I am going to suggest to you that a contributary reason the price is going down is not because people are selling off shares - but paradoxically because they are in fact buying substantially more.
How so? This could well be true of me later in the year. There are many of us with options and warrants empowering us to buy at low prices. So the option facing some will be to sell, say, 20,000 shares at $1.50 to release sufficient funds to cover exercising a 2 year old warrant for 100,000 shares at 30 cents. Net gain (in this example) 80,000 shares.
However, as far as market price impact is concerned such people will appear to be sellers when actually they are big net buyers (albeit of new issue shares).

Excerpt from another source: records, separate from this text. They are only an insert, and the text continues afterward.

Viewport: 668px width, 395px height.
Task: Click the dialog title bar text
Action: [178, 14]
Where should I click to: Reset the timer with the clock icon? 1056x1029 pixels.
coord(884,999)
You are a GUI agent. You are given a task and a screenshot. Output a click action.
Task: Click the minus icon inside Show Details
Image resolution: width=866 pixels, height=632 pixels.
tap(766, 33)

This effect, if it is actually significant, should phase out in the next 6 to 9 months.
And a note to Soxfan – the company has for years been selling new issue shares to any investor who wishes to purchase new issue shares. You have to be willing to declare a networth of $1m and claim to be a sophisticated investor (meaning you realise you could lose your shirt on penny stocks!) The company would certainly have sold to you if you had approached them and met those criteria. The shares are restricted for a period of 12 months before you can register them for sale and you buy them at a slightly advantageous price to market price and get a warrant (option) to buy a similar number later (within 3 years originally, more recently 2 years).

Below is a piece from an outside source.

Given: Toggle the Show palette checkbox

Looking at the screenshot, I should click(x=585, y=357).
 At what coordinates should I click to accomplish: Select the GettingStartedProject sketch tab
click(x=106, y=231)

This is the way the company has been raising money to keep going. It has no income so has to get money somehow and is not allowed to sell new issue shares directly on the market. So this is the way that works. Shares were typically being bought at 25 cents when the market price was between 25 and 40 cents. About the time the price went above 40 cents Cecil had enough money to complete the research and stopped the offers. He does not want to dilute his shares either unnecessarily. If you don’t like it I don’t know what else to say except that without a way of raising capital like this, I don’t see how you would have a company able to pay R&D and develop a product, bring it to market and make you or anyone else any money.